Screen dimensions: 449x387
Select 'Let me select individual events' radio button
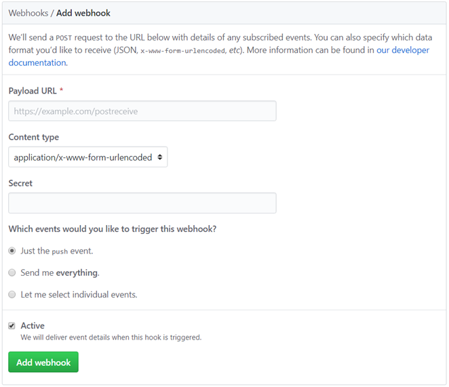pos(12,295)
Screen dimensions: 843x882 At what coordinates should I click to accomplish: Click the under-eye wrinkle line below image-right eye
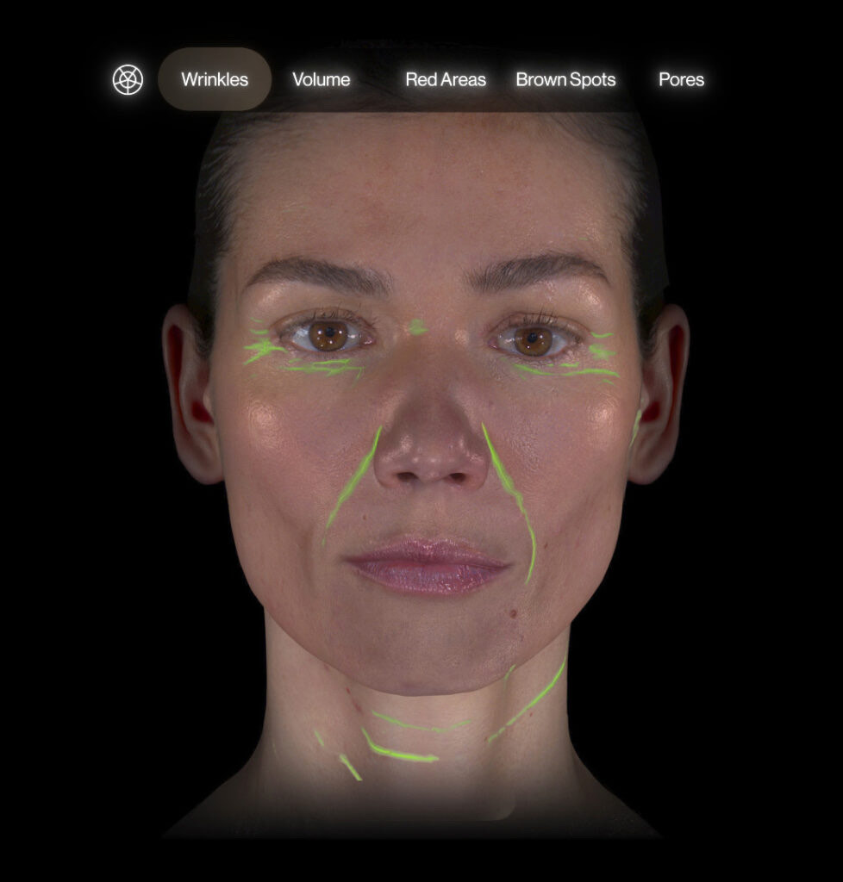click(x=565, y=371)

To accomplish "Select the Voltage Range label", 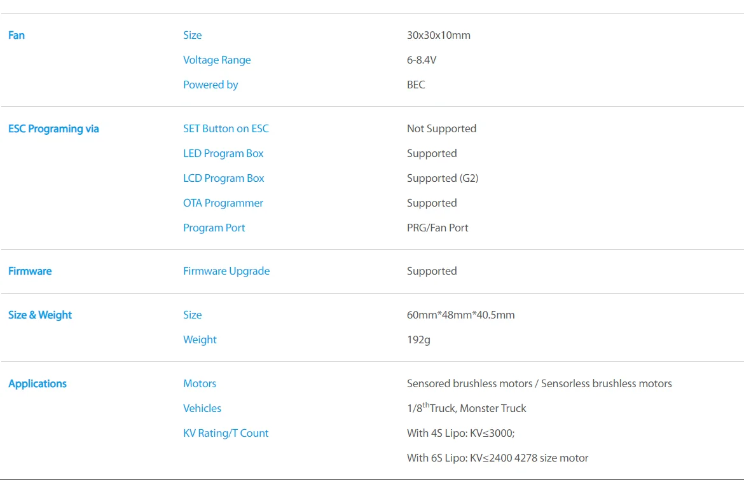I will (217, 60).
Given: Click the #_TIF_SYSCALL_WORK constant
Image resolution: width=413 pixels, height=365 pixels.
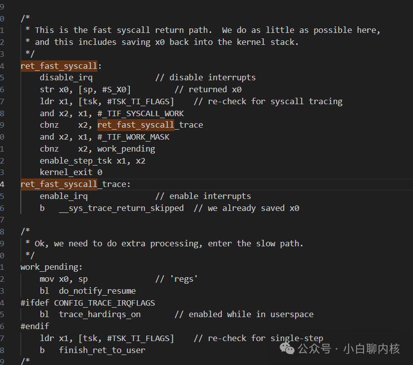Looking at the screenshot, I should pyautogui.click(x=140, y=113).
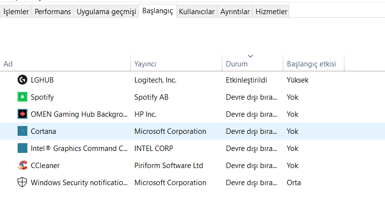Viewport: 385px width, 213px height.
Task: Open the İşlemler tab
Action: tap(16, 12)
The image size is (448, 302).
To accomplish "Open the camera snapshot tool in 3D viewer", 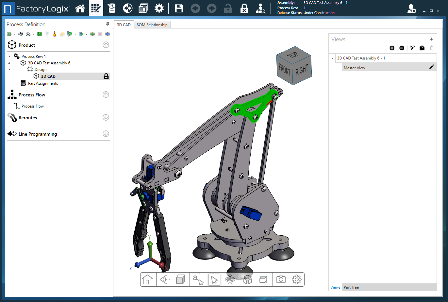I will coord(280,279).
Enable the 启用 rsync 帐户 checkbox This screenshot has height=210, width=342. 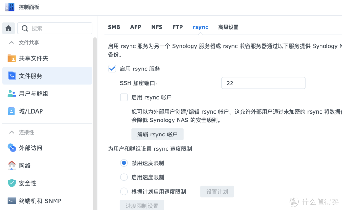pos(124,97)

--------------------------------

TASK TO COMPLETE: With the pictures omitted, print the lines above exactly, beginning at the line with "Given: Click the #_TIF_SYSCALL_WORK constant" and going on through the line with "The image size is (448, 302).".

RESULT FOR THIS TASK:
Given: Click the #_TIF_SYSCALL_WORK constant
Image resolution: width=413 pixels, height=365 pixels.
Looking at the screenshot, I should pyautogui.click(x=140, y=113).
Viewport: 385px width, 213px height.
Task: Open the İşlemler tab
Action: tap(16, 12)
The image size is (448, 302).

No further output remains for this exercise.